Once wrote a series of short stories about fantasy creatures living and working in a warehouse. My favorite were the weekending ghosts, who haunted a manor through the week, but took weekend trips to haunt the warehouse on Saturdays and Sundays to get a break from it all.
The bats incisor teeth are hollow, allowing them to suck blood in through the teeth like a straw, the saliva has several ingredients that prolong bleeding.
My favorite thing about this is: where does the blood go once it hits the top of the tooth? Into the gums? Into the sinuses? Out the back of the tooth and into the mouth, removing the need of a straw in the first place?
If it does go out the back of the tooth i wouldnt say that removes the need for a straw. Its like a siphon tube into a gas tank, but the tooth goes directly into the vein/artery and acts as a conduit for the blood so it doesnt spill everywhere or require a perfect suction seal with the lips.
I think there's been a shift in media here over the years. Older vampires, the formalwear "I vant to suck your blaaaad" types, often have very long teeth and leave only a couple of punctures after biting someone. It's pretty reasonable to assume these are actually drawing the blood through their teeth like little syringes.

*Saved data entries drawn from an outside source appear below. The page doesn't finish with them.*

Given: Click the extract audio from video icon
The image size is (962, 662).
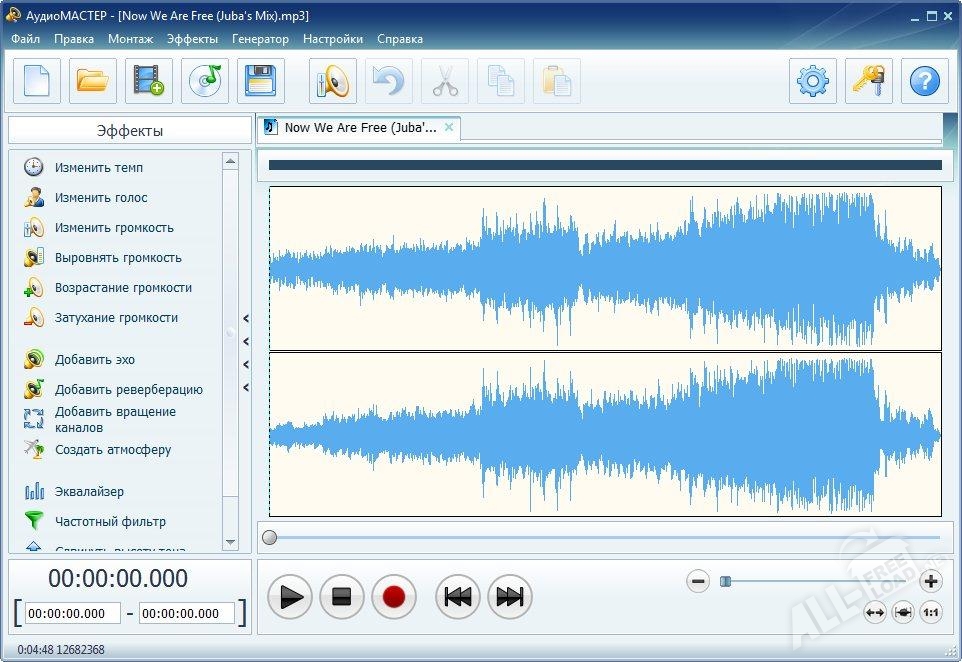Looking at the screenshot, I should pyautogui.click(x=149, y=81).
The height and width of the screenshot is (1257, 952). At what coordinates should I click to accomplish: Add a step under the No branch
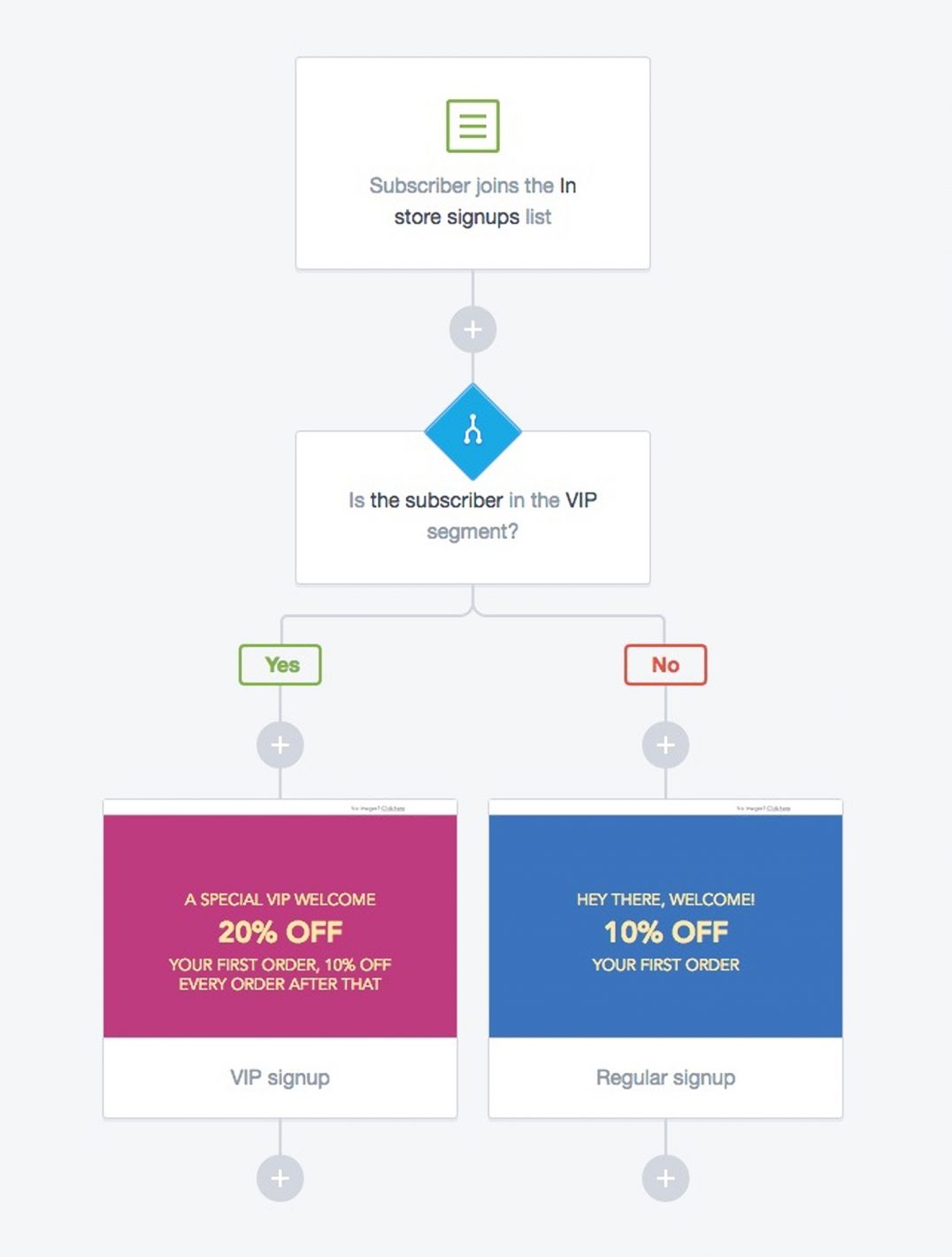click(x=665, y=745)
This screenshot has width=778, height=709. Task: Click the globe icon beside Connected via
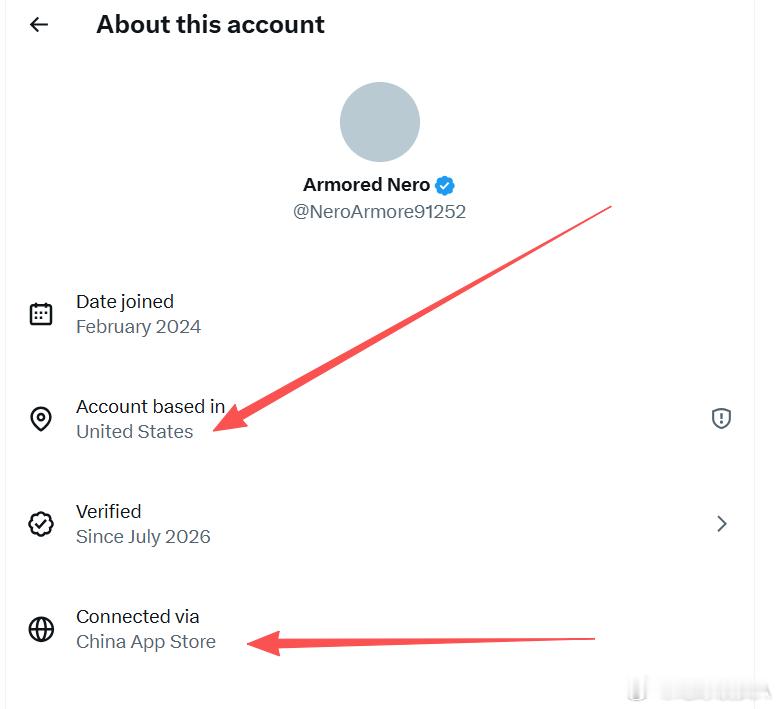tap(41, 629)
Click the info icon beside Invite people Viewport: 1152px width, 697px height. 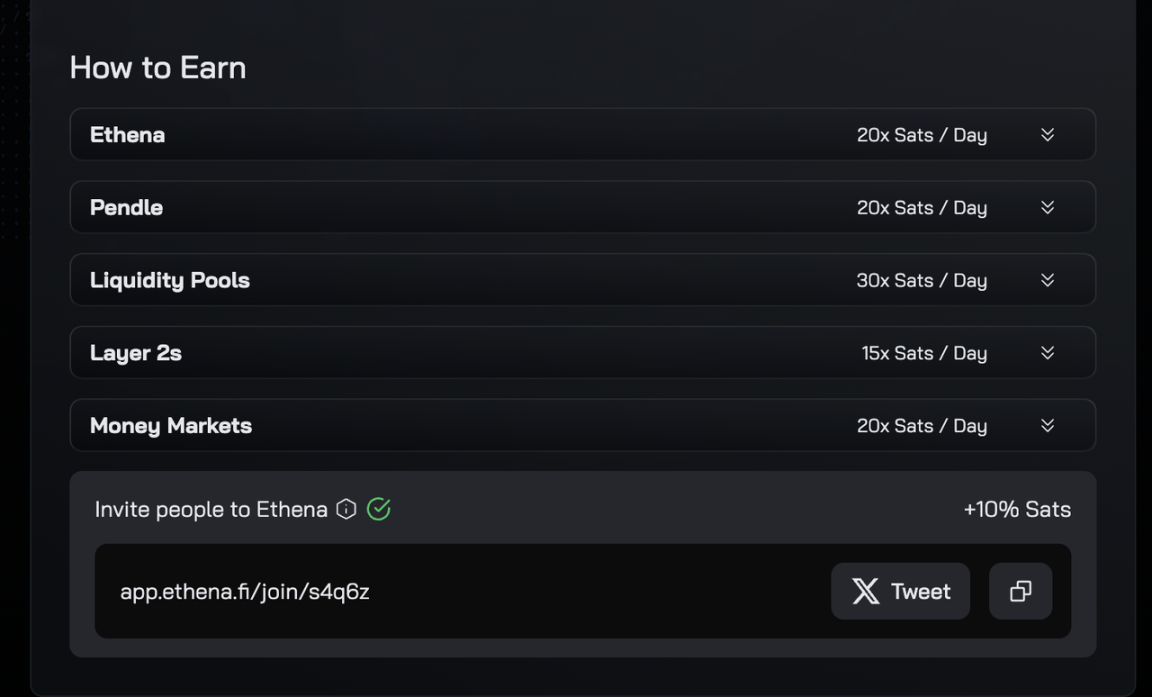(346, 509)
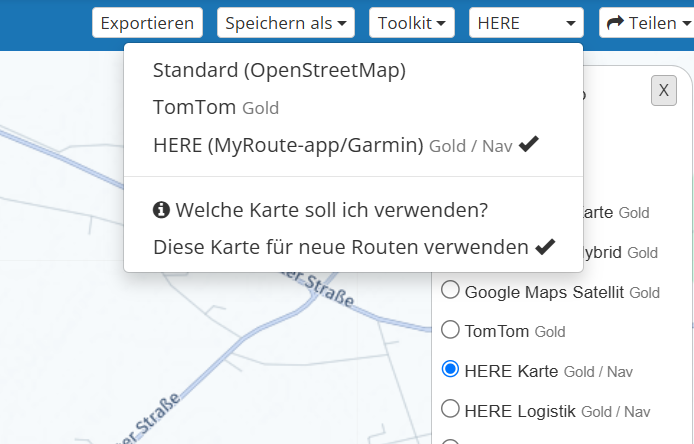Close the map layer panel with X

[663, 90]
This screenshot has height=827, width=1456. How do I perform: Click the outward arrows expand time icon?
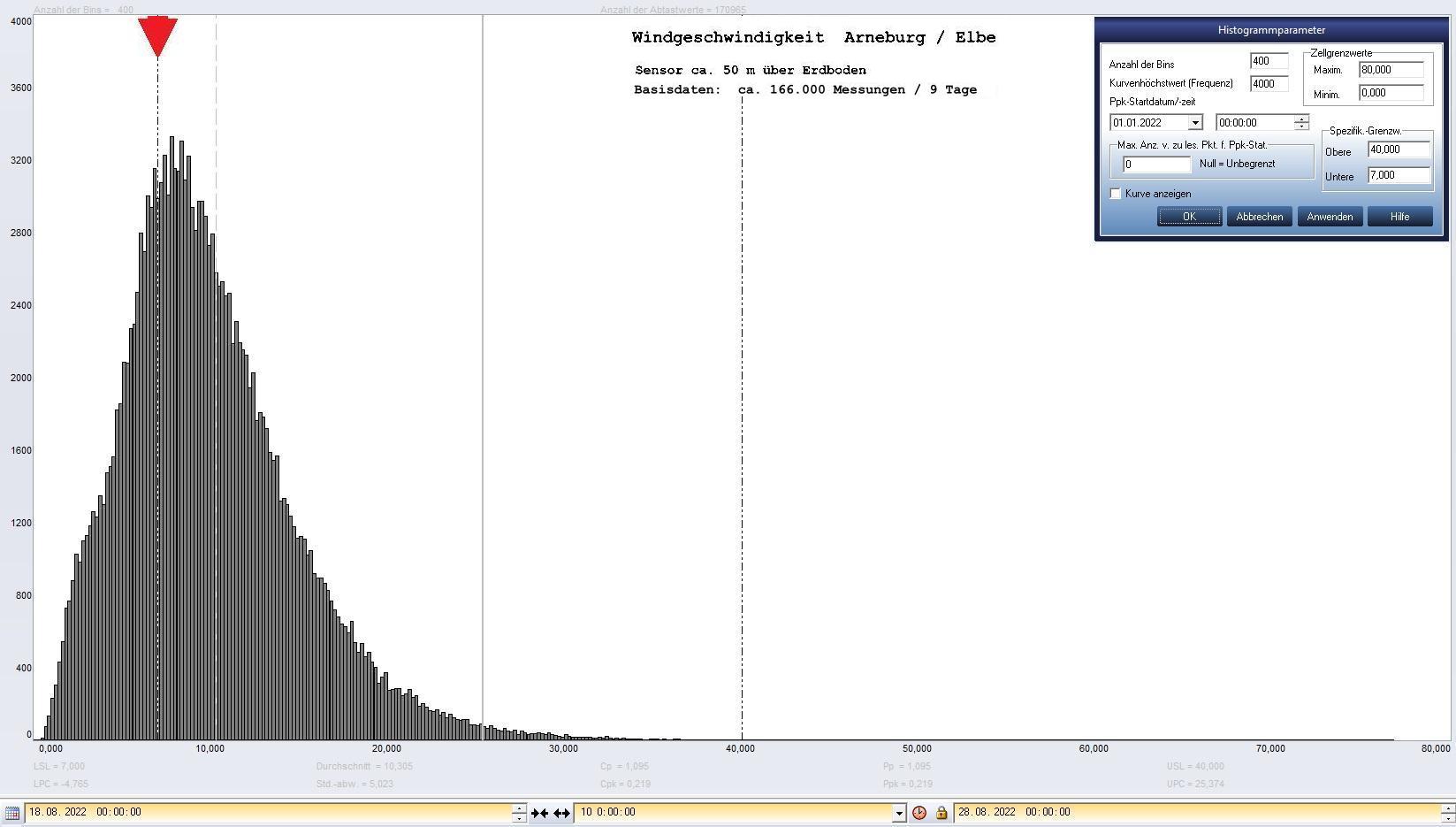[x=561, y=812]
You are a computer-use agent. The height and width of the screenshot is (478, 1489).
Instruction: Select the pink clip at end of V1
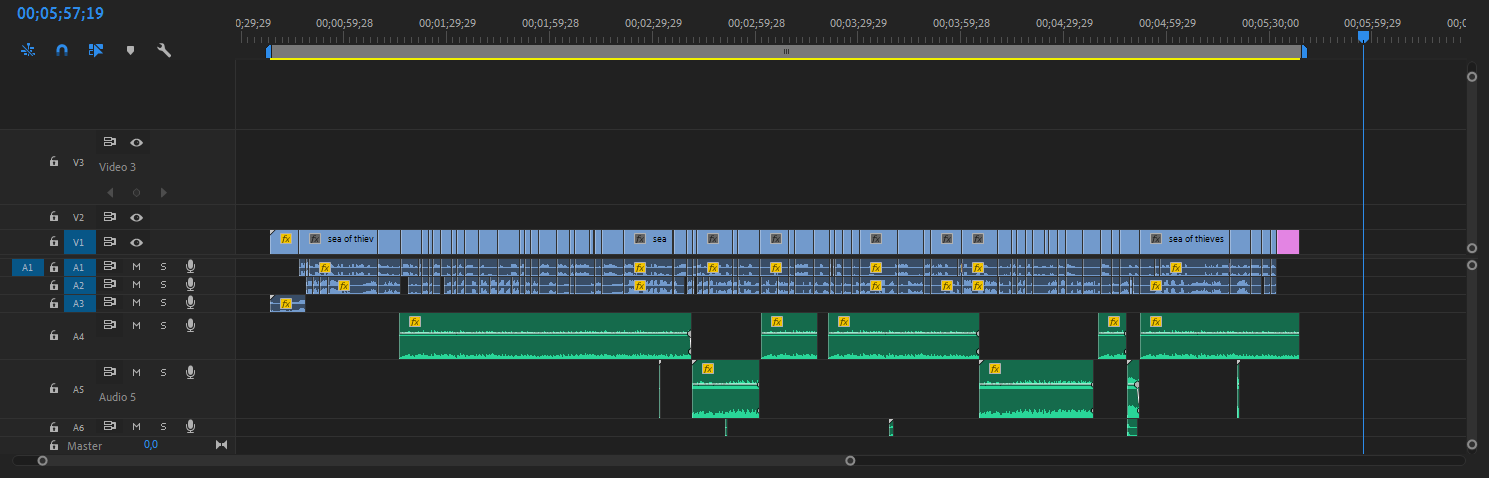pyautogui.click(x=1287, y=241)
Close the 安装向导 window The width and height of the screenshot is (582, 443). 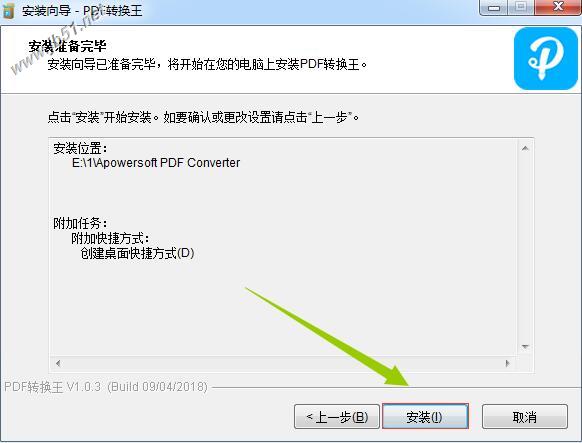pos(558,7)
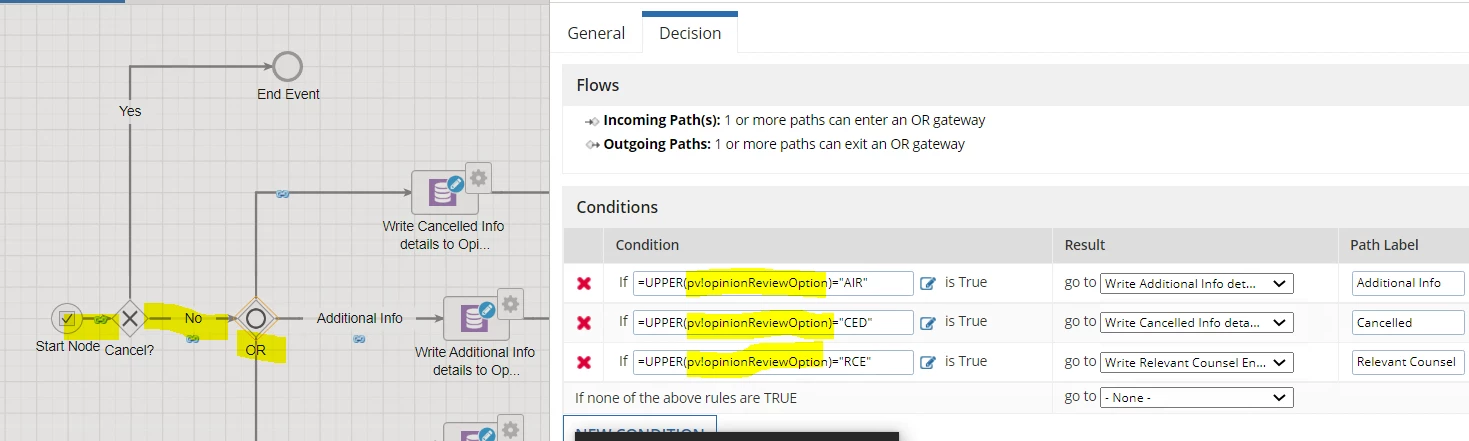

Then as time goes on, vampires have gotten grittier and gorier. We've gone from beautiful damsels with tiny pinpricks on their necks, to staight up cannibalism. Vampires now just fuckin eat people sometimes. Somewhere in between, we did get a phase of vampires biting open the neck with a big gush of blood, and the now classic image of a vampire with blood all over their lower face. At this point it's clear they're just drinking it normally.
The Swedish radio show "Christer" called up the ambassador of Romania somewhere around 2014 (IIRC) to pop the question, and he confirmed the teeth were like straws.
In the Billy and Mandy documents a elderly Blackula is incensed when he is accused of sucking blood, he elaborately explains that vampire bats, as well vampires don't suck blood, they scrape and lick.
When I was in middle school and first learned about gay men I thought one penis would have to open up somehow to accept the other penis as what I now know would be called sounding. Also knowing what I know now that would be pretty extreme even for sounding but I was a preteen fundie and had gotten all my sex ed from an anatomy and physiology book in the family library with 0 direction from any adult so in the absence of any better ideas that seemed like the most likely way that would work out. Anyway this is a great example of why puritans wind up so kinky; you have no idea what normal sex looks like so you just have to imagine it and sometimes the imagination comes up with some really weird shit and before you know it you're having preteen wet dreams about stuff the human body doesn't even do.
The opposite of that is kinda how I thought tattoo machines worked as a kid- as in with hollow needles and an ink cartridge, like fountain pens, and each poke into the skin would deposit ink that way. I even 'figured out' that the tiny vacuum from pulling the needle out would be what pulled the ink down into the skin.
When I found out how tattoo machines actually worked, it seemed so messy (and loud!).
Tattoo needles are more like the nib of a fountain pen than a syringe; the ink isn’t shot down through the needle, but suspended at the end of it when an artist dips the tool into a well. Then, when the tip of the needle pierces a hole in the recipient’s skin (both the epidermis and the dermis beneath it), capillary action—the same force that makes liquid creep up the sides of a straw—draws the ink down into the dermis.
IKR? But yeah, nah, tattoo machines are basically a motor that pumps the needle up and down, and you have to dip it in ink to transfer it into the skin.
Well, venomous snakes do have hollow teeth, but they work in reverse. This makes sense since there are venom glands, but sucking blood upwards would make it go....where? Funny to think about.